Top of SOURCE DATA

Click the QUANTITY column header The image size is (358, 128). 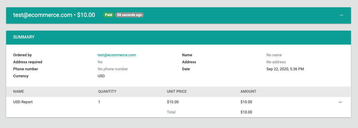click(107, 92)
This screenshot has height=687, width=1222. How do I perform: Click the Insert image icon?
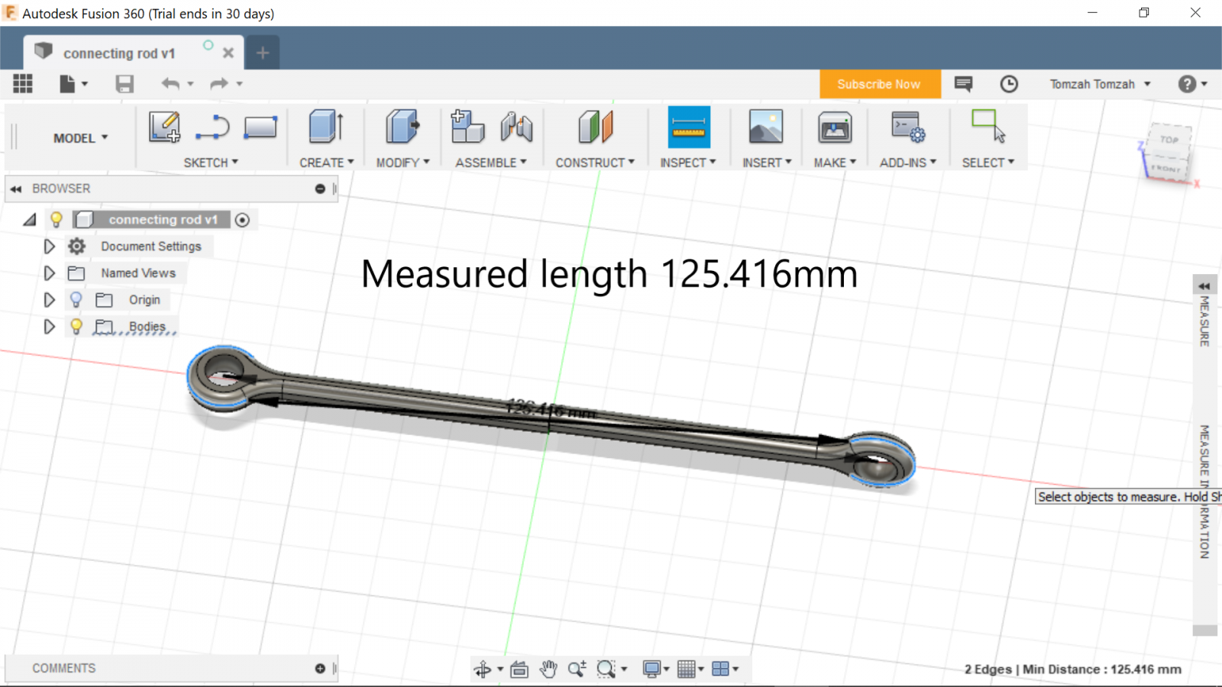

Bottom of SOURCE DATA
Top of SOURCE DATA

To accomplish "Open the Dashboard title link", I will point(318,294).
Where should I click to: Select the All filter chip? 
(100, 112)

Bottom of SOURCE DATA
Top of SOURCE DATA

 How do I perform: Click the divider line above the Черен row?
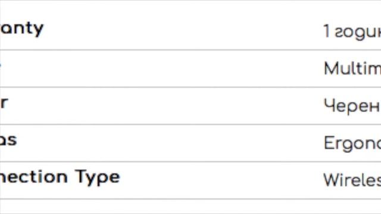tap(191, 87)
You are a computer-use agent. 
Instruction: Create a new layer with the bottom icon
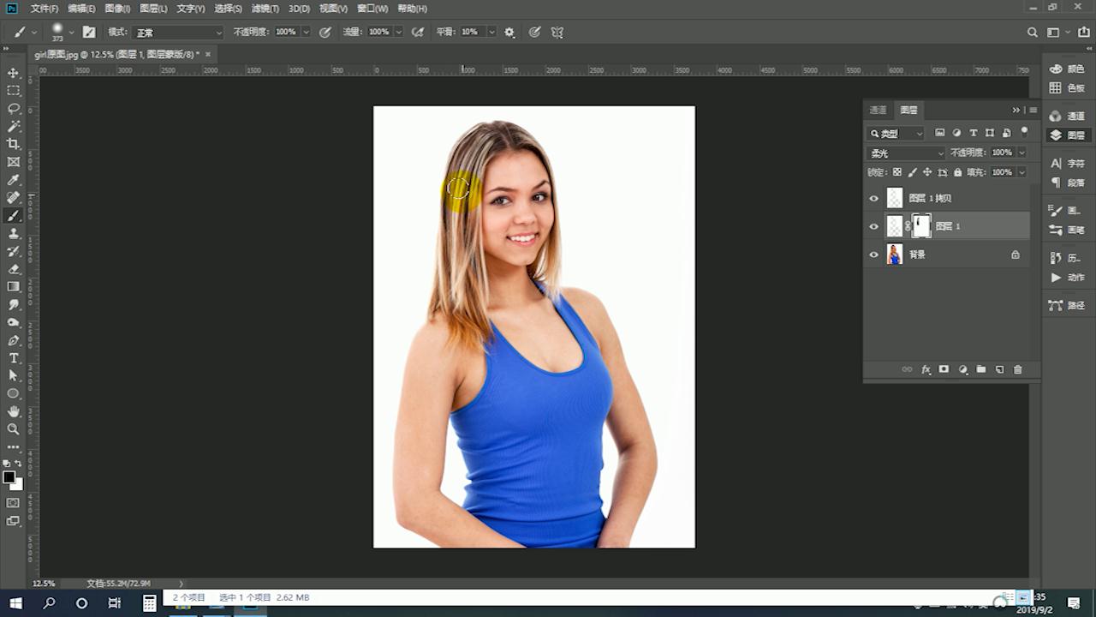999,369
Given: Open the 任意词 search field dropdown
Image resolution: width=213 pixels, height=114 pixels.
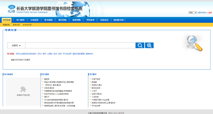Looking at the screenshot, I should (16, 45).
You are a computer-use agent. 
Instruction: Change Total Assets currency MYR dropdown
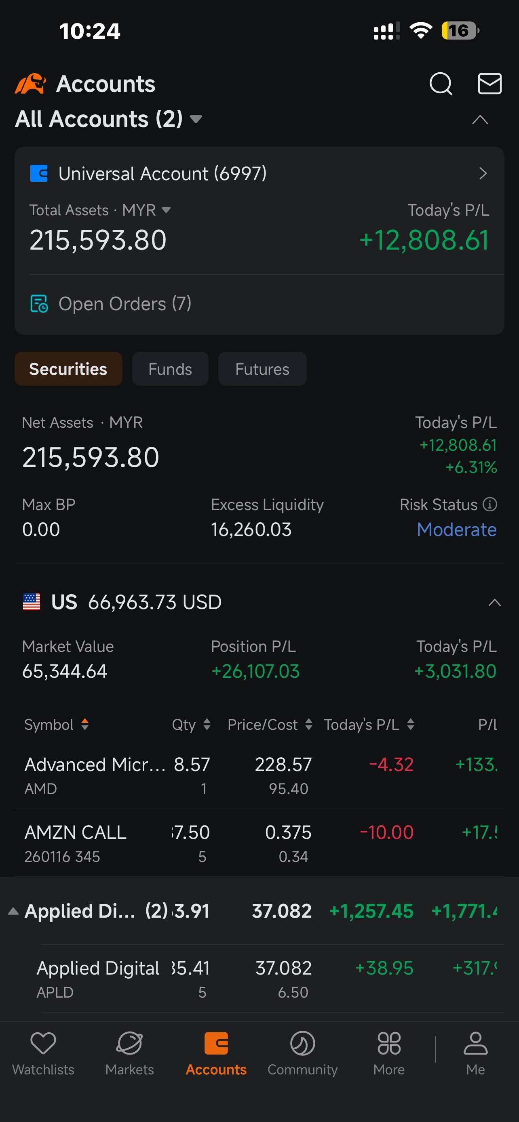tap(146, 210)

Bottom of SOURCE DATA

■ TASK PROMPT: Each line above that has the word "Open" must be copied.

■ RESULT BELOW:
To accomplish "Open the Dashboard title link", I will point(318,294).
Given: Open the 任意词 search field dropdown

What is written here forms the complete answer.